Stored data entries
▼▼▼

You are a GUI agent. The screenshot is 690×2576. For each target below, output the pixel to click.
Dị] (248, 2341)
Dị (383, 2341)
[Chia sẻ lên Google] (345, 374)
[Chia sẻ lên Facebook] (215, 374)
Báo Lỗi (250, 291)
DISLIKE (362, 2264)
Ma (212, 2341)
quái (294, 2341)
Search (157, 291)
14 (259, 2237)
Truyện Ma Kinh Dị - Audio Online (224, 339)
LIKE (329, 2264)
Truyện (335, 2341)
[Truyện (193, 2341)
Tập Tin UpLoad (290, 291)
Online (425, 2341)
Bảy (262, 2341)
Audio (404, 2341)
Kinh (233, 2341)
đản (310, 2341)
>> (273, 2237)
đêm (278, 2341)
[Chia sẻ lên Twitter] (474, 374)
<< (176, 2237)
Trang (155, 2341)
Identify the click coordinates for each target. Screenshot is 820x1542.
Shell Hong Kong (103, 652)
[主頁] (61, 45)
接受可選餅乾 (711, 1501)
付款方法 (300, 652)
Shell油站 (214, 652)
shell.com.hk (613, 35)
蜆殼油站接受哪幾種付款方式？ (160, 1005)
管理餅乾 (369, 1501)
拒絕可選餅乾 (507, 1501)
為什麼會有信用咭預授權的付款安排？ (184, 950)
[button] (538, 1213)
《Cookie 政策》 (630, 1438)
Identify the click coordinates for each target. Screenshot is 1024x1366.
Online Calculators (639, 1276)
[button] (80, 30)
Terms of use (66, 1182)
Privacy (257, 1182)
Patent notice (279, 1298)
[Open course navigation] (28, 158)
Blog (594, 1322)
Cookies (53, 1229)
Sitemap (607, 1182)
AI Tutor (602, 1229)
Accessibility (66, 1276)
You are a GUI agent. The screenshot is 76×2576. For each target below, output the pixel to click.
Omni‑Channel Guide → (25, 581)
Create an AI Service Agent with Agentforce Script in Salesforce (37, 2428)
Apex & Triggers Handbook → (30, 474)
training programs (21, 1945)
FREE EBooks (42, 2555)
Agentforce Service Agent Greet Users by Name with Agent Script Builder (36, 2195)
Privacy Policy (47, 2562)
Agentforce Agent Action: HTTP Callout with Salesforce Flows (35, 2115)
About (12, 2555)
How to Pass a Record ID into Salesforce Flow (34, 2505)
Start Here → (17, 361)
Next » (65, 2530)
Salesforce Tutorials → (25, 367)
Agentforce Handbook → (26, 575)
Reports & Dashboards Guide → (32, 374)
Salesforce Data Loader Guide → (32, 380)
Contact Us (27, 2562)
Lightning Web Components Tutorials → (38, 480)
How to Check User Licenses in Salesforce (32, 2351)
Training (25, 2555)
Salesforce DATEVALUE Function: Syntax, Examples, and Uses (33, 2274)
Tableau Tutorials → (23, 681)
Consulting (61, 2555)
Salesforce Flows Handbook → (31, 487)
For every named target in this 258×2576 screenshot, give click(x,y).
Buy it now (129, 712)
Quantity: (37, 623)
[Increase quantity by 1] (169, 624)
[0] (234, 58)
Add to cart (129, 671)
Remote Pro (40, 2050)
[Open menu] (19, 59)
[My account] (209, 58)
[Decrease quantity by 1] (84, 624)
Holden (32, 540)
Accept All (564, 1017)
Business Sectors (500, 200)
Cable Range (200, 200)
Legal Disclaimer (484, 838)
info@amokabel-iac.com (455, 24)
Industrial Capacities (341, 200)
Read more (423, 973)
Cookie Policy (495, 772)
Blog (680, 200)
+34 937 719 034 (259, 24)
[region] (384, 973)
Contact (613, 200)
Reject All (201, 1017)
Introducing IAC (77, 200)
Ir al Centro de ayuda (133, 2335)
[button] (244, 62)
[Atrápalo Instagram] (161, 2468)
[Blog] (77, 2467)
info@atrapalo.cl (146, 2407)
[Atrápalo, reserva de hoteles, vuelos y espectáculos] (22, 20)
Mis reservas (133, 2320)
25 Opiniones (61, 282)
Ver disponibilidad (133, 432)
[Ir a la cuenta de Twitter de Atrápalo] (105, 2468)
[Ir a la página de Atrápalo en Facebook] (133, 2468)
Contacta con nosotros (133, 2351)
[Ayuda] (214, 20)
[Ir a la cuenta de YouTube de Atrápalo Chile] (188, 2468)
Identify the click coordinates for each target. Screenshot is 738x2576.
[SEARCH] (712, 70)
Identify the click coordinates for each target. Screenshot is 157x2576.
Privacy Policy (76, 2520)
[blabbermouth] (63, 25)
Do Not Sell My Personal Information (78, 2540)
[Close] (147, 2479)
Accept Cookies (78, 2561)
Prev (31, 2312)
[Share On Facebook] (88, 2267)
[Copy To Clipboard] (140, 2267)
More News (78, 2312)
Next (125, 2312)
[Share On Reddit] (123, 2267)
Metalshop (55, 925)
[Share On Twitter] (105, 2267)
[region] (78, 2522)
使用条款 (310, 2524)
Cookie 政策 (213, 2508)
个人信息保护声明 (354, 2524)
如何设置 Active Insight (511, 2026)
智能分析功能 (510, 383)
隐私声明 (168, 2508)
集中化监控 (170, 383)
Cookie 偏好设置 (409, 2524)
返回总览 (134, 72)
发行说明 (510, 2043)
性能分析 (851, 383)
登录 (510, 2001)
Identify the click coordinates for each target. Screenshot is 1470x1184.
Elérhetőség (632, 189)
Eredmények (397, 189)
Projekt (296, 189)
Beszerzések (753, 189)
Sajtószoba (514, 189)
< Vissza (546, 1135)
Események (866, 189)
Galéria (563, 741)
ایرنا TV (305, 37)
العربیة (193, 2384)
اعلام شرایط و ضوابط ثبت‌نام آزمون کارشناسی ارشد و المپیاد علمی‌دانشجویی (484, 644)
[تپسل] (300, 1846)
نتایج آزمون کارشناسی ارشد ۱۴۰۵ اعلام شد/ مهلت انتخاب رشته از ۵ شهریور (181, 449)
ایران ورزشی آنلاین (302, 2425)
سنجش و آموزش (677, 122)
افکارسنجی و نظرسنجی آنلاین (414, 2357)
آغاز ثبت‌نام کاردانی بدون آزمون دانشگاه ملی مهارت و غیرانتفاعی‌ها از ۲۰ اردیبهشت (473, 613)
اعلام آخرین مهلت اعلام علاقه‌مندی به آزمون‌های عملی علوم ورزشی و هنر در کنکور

▲▲▲

PROBLEM REQUIREMENTS => Please reproduce the data as it was given, with every line exact.

COMPLETED EXERCISE =>
You are a GUI agent. The screenshot is 690×2576. For each target below, output the pixel to click.
Dị] (248, 2341)
Dị (383, 2341)
[Chia sẻ lên Google] (345, 374)
[Chia sẻ lên Facebook] (215, 374)
Báo Lỗi (250, 291)
DISLIKE (362, 2264)
Ma (212, 2341)
quái (294, 2341)
Search (157, 291)
14 (259, 2237)
Truyện Ma Kinh Dị - Audio Online (224, 339)
LIKE (329, 2264)
Truyện (335, 2341)
[Truyện (193, 2341)
Tập Tin UpLoad (290, 291)
Online (425, 2341)
Bảy (262, 2341)
Audio (404, 2341)
Kinh (233, 2341)
đản (310, 2341)
>> (273, 2237)
đêm (278, 2341)
[Chia sẻ lên Twitter] (474, 374)
<< (176, 2237)
Trang (155, 2341)
Identify the click coordinates for each target. Screenshot is 820x1542.
Shell Hong Kong (103, 652)
[主頁] (61, 45)
接受可選餅乾 (711, 1501)
付款方法 (300, 652)
Shell油站 (214, 652)
shell.com.hk (613, 35)
蜆殼油站接受哪幾種付款方式？ (160, 1005)
管理餅乾 (369, 1501)
拒絕可選餅乾 (507, 1501)
為什麼會有信用咭預授權的付款安排？ (184, 950)
[button] (538, 1213)
《Cookie 政策》 (630, 1438)
Identify the click coordinates for each target. Screenshot is 1024x1366.
Online Calculators (639, 1276)
[button] (80, 30)
Terms of use (66, 1182)
Privacy (257, 1182)
Patent notice (279, 1298)
[Open course navigation] (28, 158)
Blog (594, 1322)
Cookies (53, 1229)
Sitemap (607, 1182)
AI Tutor (602, 1229)
Accessibility (66, 1276)
You are a GUI agent. The screenshot is 76×2576. For each target below, output the pixel to click.
Omni‑Channel Guide → (25, 581)
Create an AI Service Agent with Agentforce Script in Salesforce (37, 2428)
Apex & Triggers Handbook → (30, 474)
training programs (21, 1945)
FREE EBooks (42, 2555)
Agentforce Service Agent Greet Users by Name with Agent Script Builder (36, 2195)
Privacy Policy (47, 2562)
Agentforce Agent Action: HTTP Callout with Salesforce Flows (35, 2115)
About (12, 2555)
How to Pass a Record ID into Salesforce Flow (34, 2505)
Start Here → (17, 361)
Next » (65, 2530)
Salesforce Tutorials → (25, 367)
Agentforce Handbook → (26, 575)
Reports & Dashboards Guide → (32, 374)
Salesforce Data Loader Guide → (32, 380)
Contact Us (27, 2562)
Lightning Web Components Tutorials → (38, 480)
How to Check User Licenses in Salesforce (32, 2351)
Training (25, 2555)
Salesforce DATEVALUE Function: Syntax, Examples, and Uses (33, 2274)
Tableau Tutorials → (23, 681)
Consulting (61, 2555)
Salesforce Flows Handbook → (31, 487)
For every named target in this 258×2576 screenshot, give click(x,y).
Buy it now (129, 712)
Quantity: (37, 623)
[Increase quantity by 1] (169, 624)
[0] (234, 58)
Add to cart (129, 671)
Remote Pro (40, 2050)
[Open menu] (19, 59)
[My account] (209, 58)
[Decrease quantity by 1] (84, 624)
Holden (32, 540)
Accept All (564, 1017)
Business Sectors (500, 200)
Cable Range (200, 200)
Legal Disclaimer (484, 838)
info@amokabel-iac.com (455, 24)
Industrial Capacities (341, 200)
Read more (423, 973)
Cookie Policy (495, 772)
Blog (680, 200)
+34 937 719 034 (259, 24)
[region] (384, 973)
Contact (613, 200)
Reject All (201, 1017)
Introducing IAC (77, 200)
Ir al Centro de ayuda (133, 2335)
[button] (244, 62)
[Atrápalo Instagram] (161, 2468)
[Blog] (77, 2467)
info@atrapalo.cl (146, 2407)
[Atrápalo, reserva de hoteles, vuelos y espectáculos] (22, 20)
Mis reservas (133, 2320)
25 Opiniones (61, 282)
Ver disponibilidad (133, 432)
[Ir a la cuenta de Twitter de Atrápalo] (105, 2468)
[Ir a la página de Atrápalo en Facebook] (133, 2468)
Contacta con nosotros (133, 2351)
[Ayuda] (214, 20)
[Ir a la cuenta de YouTube de Atrápalo Chile] (188, 2468)
Identify the click coordinates for each target. Screenshot is 738x2576.
[SEARCH] (712, 70)
Identify the click coordinates for each target. Screenshot is 157x2576.
Privacy Policy (76, 2520)
[blabbermouth] (63, 25)
Do Not Sell My Personal Information (78, 2540)
[Close] (147, 2479)
Accept Cookies (78, 2561)
Prev (31, 2312)
[Share On Facebook] (88, 2267)
[Copy To Clipboard] (140, 2267)
More News (78, 2312)
Next (125, 2312)
[Share On Reddit] (123, 2267)
Metalshop (55, 925)
[Share On Twitter] (105, 2267)
[region] (78, 2522)
使用条款 (310, 2524)
Cookie 政策 (213, 2508)
个人信息保护声明 (354, 2524)
如何设置 Active Insight (511, 2026)
智能分析功能 (510, 383)
隐私声明 (168, 2508)
集中化监控 (170, 383)
Cookie 偏好设置 (409, 2524)
返回总览 (134, 72)
发行说明 (510, 2043)
性能分析 (851, 383)
登录 (510, 2001)
Identify the click coordinates for each target. Screenshot is 1470x1184.
Elérhetőség (632, 189)
Eredmények (397, 189)
Projekt (296, 189)
Beszerzések (753, 189)
Sajtószoba (514, 189)
< Vissza (546, 1135)
Események (866, 189)
Galéria (563, 741)
ایرنا TV (305, 37)
العربیة (193, 2384)
اعلام شرایط و ضوابط ثبت‌نام آزمون کارشناسی ارشد و المپیاد علمی‌دانشجویی (484, 644)
[تپسل] (300, 1846)
نتایج آزمون کارشناسی ارشد ۱۴۰۵ اعلام شد/ مهلت انتخاب رشته از ۵ شهریور (181, 449)
ایران ورزشی آنلاین (302, 2425)
سنجش و آموزش (677, 122)
افکارسنجی و نظرسنجی آنلاین (414, 2357)
آغاز ثبت‌نام کاردانی بدون آزمون دانشگاه ملی مهارت و غیرانتفاعی‌ها از ۲۰ اردیبهشت (473, 613)
اعلام آخرین مهلت اعلام علاقه‌مندی به آزمون‌های عملی علوم ورزشی و هنر در کنکور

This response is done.